Cole visited the center one week after Congress voted to renew the Special Diabetes Program for Indians as part of the American Tax Payer Relief Act of 2012.
"I've seen any number of these things, and this is probably the premier diabetes prevention, treatment and research center in Indian Country," Cole said.
Services at the diabetes care center focus on prevention of diabetes as well as education to help patients minimize the devastating complications associated with the disease. Those complications may include amputation, blindness, heart disease, high blood pressure, stroke and even gum disease.
"I've seen, particularly in some of the other clinics, the damage to limbs, to feet, to eyes - and you think about this person who is going to have to live with this indefinitely or forever and how their lifespan is going to be shortened," said Rep. Cole. "I mean look at a life without diabetes or in a controlled situation versus what it is otherwise. So that's the human savings that is just beyond calculation."
The congressman said prevention and control of diabetes also makes great financial sense for tribal, state and federal government.
"Something like one out of three dollars in the health care system now is going to treat diabetes related conditions," he said. "So think about how much money we spend on health care as a federal government or state governments - it's extraordinary. So these are great investments from a federal standpoint.
"Chickasaws can be very proud because this is some of the money generated by their enterprises put to really good use to touch positively the lives of their citizens and others in the area."

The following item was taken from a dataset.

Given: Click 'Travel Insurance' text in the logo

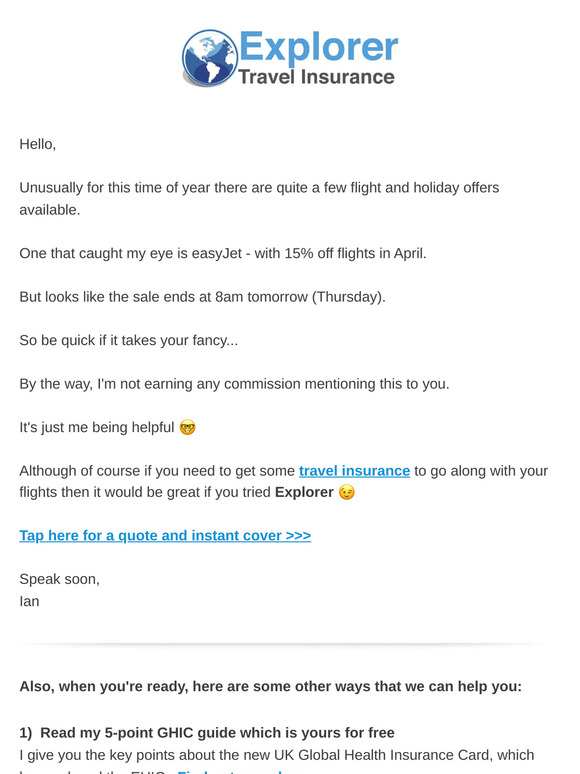Looking at the screenshot, I should [316, 77].
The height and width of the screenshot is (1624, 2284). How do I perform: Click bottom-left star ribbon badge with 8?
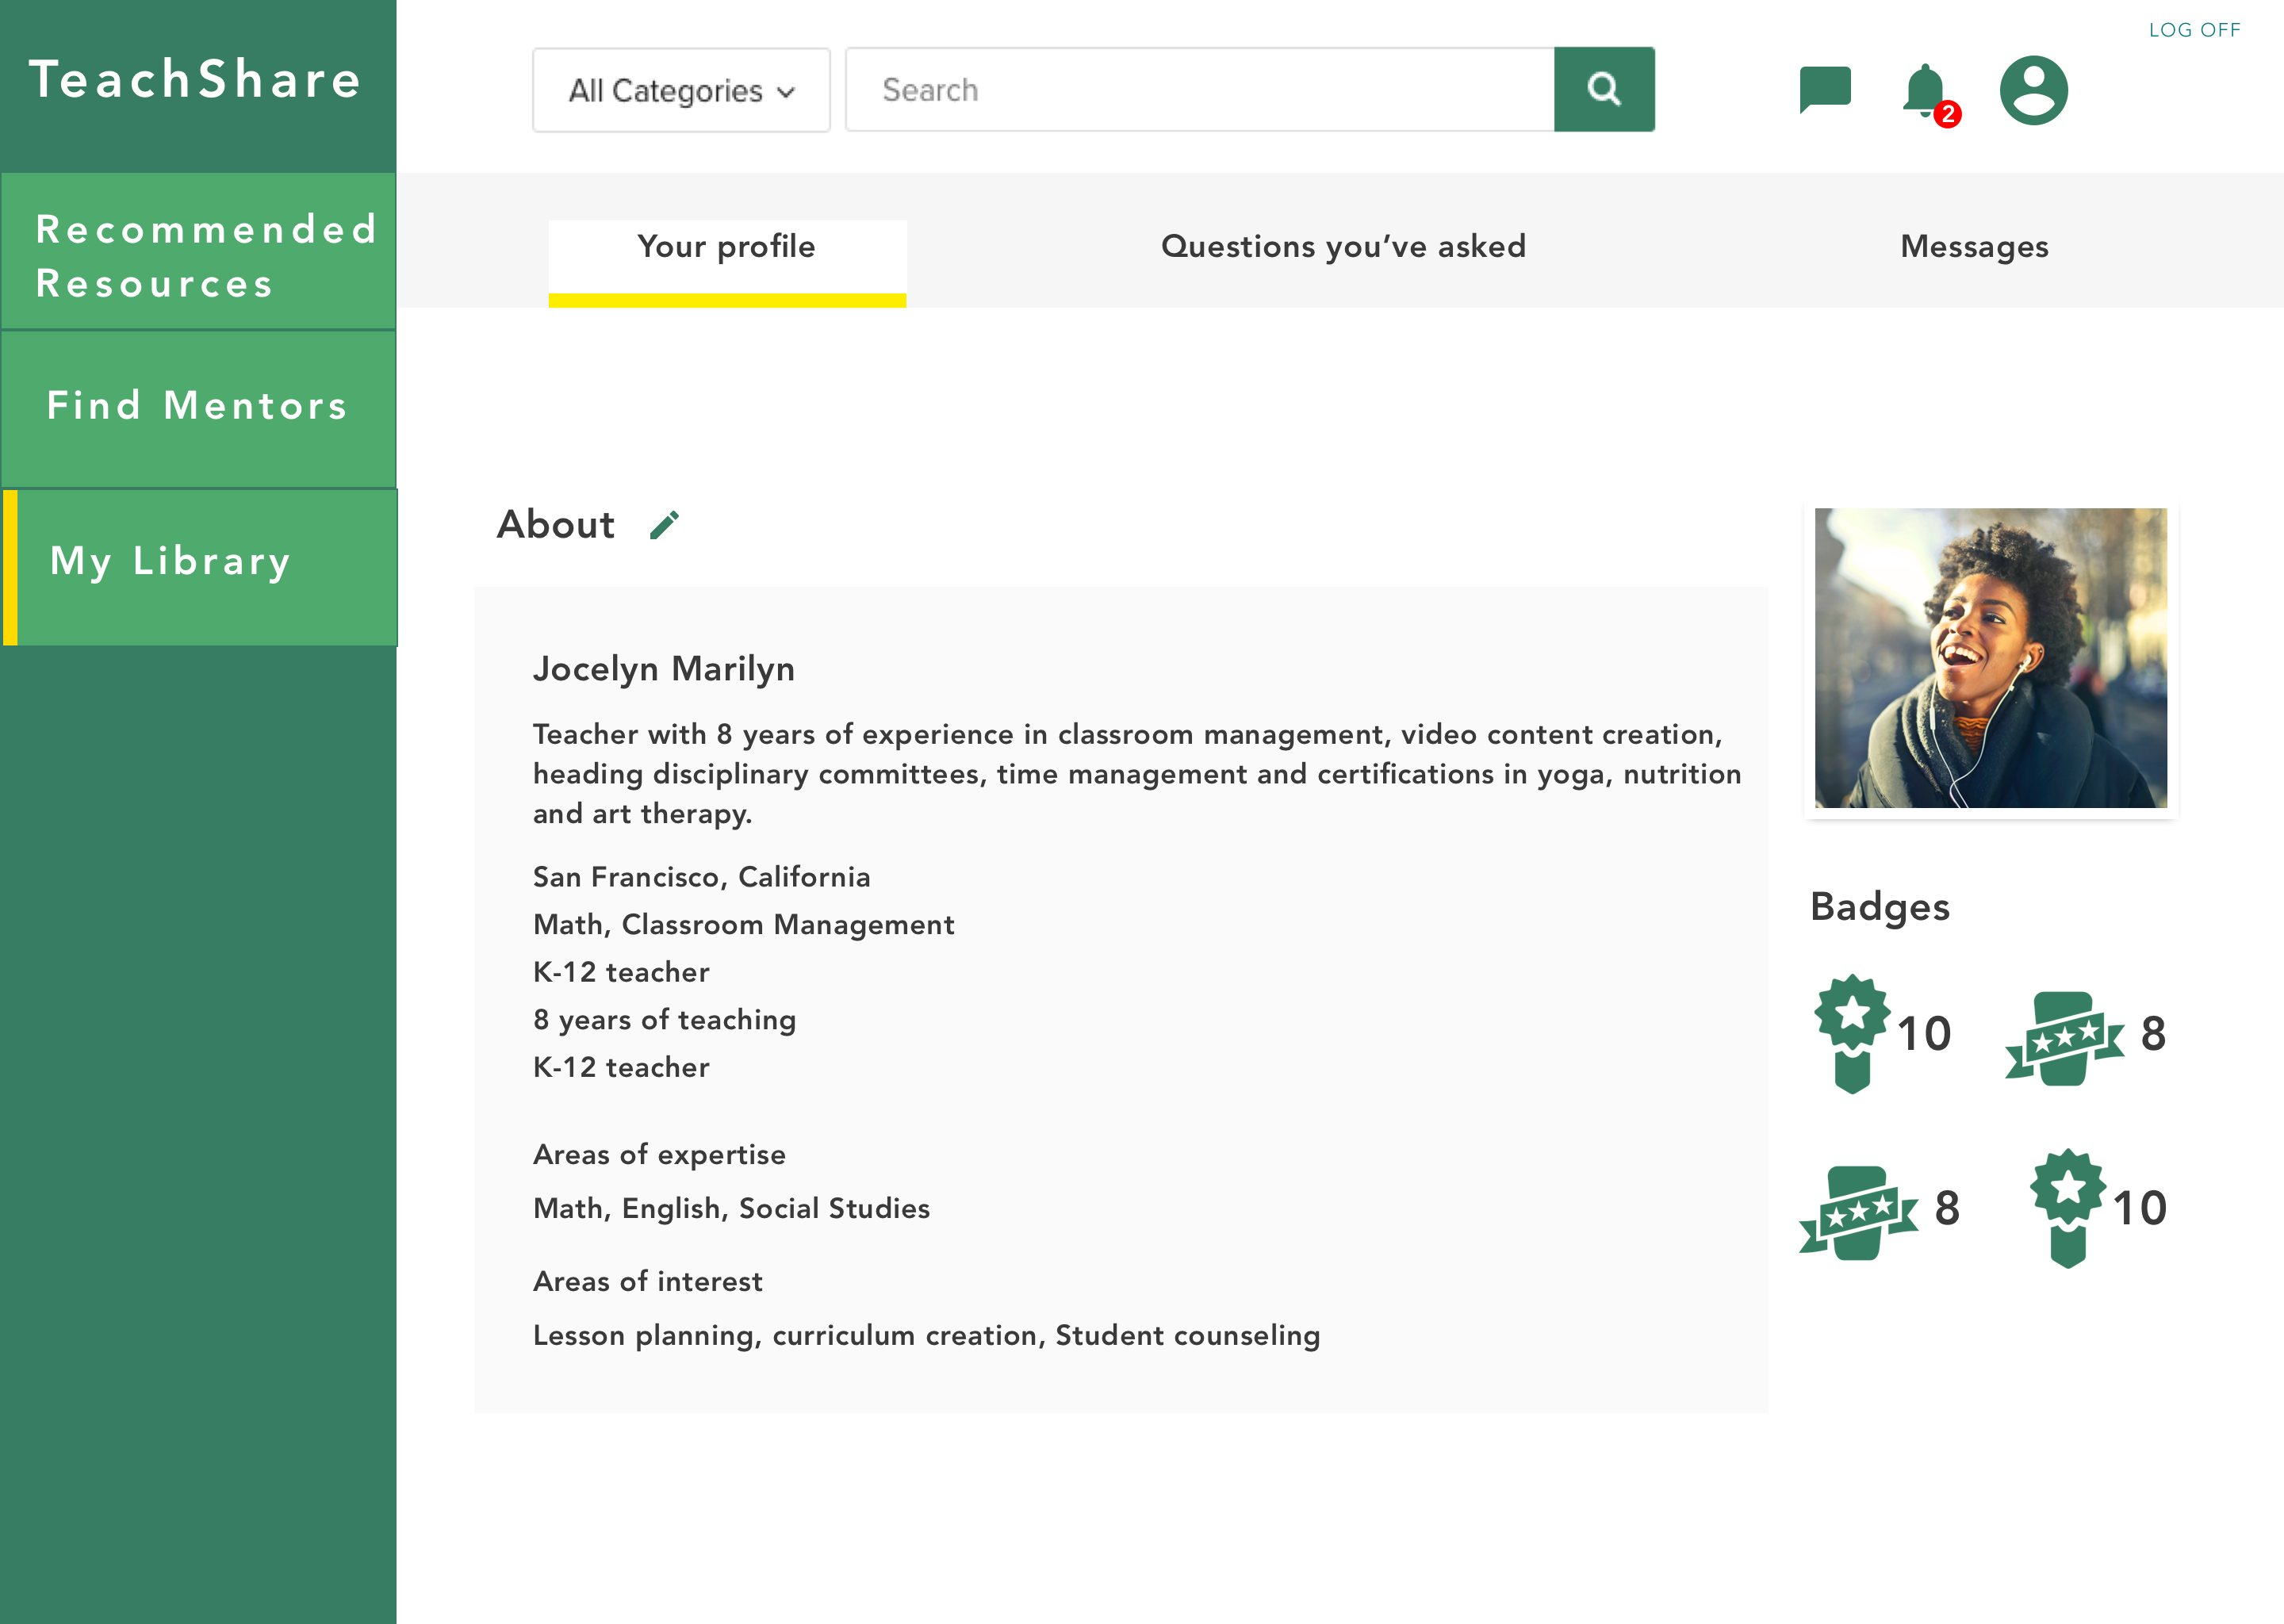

Cole, a Chickasaw and one of only two American Indians in Congress, also offered praise to members of the House Appropriations subcommittee on Interior, which appropriates funds for the Indian Health Service and many other tribal programs.
"It's really been a most wonderful partnership between Republicans and Democrats who fight cats and dogs over EPA funding and a lot of other things, but we don't on Indian funding."
He said the subcommittee chairman Mike Simpson of Idaho, has been to the facility and was thrilled to see the difference it makes. Democrats Jim Moran of Virginia and Betty McCollum of Minnesota are also members of the subcommittee.
"We just have a really good group of people that care about Native American issues, that are knowledgeable about them, and want to find ways to work together on them. So it's very different than most of the other things that go on in Congress right now."